Il parco eolico italiano ha avuto un boom a cavallo del millennio, dagli anni 2000 in poi. Adesso quegli impianti stanno invecchiando. Qual è la situazione? C’è bisogno di un grande rinnovamento, anche tecnologico, e dal punto di vista dell’impatto visivo e ambientale?

Assolutamente sì. A cavallo degli anni 2000 sono stati realizzati molti impianti, l’Italia per molti anni è stata leader a livello europeo per lo sviluppo dell’energia eolica. Dopo di ché, purtroppo, i pubblici decisori hanno rallentato la corsa verso questo percorso di decarbonizzazione. Forse anche rallentati da una mancanza di attenzione sulle tematiche ambientali, che oggi mi sembra stiano tornando. Ciò ha comportato che oggi, dopo vent’anni, abbiamo molti impianti arrivati alla fine della vita utile, e ci troviamo di fronte alla decisione di cosa fare di questi impianti.
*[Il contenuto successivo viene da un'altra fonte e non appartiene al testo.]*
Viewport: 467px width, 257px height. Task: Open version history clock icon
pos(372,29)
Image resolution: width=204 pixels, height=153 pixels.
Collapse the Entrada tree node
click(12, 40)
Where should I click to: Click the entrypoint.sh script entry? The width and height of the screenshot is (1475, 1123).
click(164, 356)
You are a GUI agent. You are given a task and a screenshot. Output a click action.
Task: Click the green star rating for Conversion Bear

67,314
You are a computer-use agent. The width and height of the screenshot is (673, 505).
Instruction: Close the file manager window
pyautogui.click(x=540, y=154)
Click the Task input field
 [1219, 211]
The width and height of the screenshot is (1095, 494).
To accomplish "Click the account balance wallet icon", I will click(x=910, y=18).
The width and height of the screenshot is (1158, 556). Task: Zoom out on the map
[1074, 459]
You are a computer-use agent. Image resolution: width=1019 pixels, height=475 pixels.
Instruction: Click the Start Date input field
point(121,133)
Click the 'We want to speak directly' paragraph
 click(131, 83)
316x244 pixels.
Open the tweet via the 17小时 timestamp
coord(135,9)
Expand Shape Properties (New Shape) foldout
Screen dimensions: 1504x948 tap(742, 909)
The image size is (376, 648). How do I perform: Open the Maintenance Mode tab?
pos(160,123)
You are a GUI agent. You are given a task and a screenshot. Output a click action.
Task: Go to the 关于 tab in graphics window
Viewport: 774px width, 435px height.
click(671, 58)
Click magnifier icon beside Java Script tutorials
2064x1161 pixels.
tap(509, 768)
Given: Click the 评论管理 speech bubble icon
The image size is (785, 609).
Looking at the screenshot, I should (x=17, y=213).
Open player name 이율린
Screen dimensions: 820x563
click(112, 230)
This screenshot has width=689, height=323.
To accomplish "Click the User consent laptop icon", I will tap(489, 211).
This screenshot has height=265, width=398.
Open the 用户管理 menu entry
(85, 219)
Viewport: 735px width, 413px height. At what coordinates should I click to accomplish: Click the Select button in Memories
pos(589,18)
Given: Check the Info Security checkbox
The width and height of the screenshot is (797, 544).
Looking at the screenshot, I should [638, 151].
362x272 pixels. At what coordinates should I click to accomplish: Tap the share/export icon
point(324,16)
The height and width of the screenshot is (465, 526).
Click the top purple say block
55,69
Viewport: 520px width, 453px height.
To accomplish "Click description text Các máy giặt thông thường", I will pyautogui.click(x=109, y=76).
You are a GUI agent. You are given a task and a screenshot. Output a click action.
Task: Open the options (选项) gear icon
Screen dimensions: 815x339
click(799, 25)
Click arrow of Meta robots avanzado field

A livello europeo ci viene chiesto di mantenerli, perché il raggiungimento degli obiettivi, il raddoppio al 2030 dell’energia eolica prodotta, passa necessariamente da due strade: la prima è mantenere in esercizio efficiente gli impianti che oggi producono energia; la seconda è realizzarne altrettanti nuovi. Oggi per fare un impianto eolico ex novo purtroppo ci vogliono cinque anni di sviluppo autorizzativo, perché la burocrazia è lentissima. Questo non è accettabile. Tantomeno è accettabile che lo stesso tempo, cinque anni, venga richiesto per rinnovare l’autorizzazione di un impianto già esistente. Quindi noi chiediamo una fortissima opera di semplificazione, che consenta agli impianti esistenti di poter essere rinnovati con tecnologie moderne; che tra l’altro, oltre a una riduzione dell’impatto [ambientale], consentirebbero anche un incremento della produzione: perché una nuova turbina eolica ne sostituisce quattro di vecchia generazione. Per far questo chiediamo che venga definito con urgenza un percorso prioritario, che consenta a quegli impianti di poter essere rinnovati.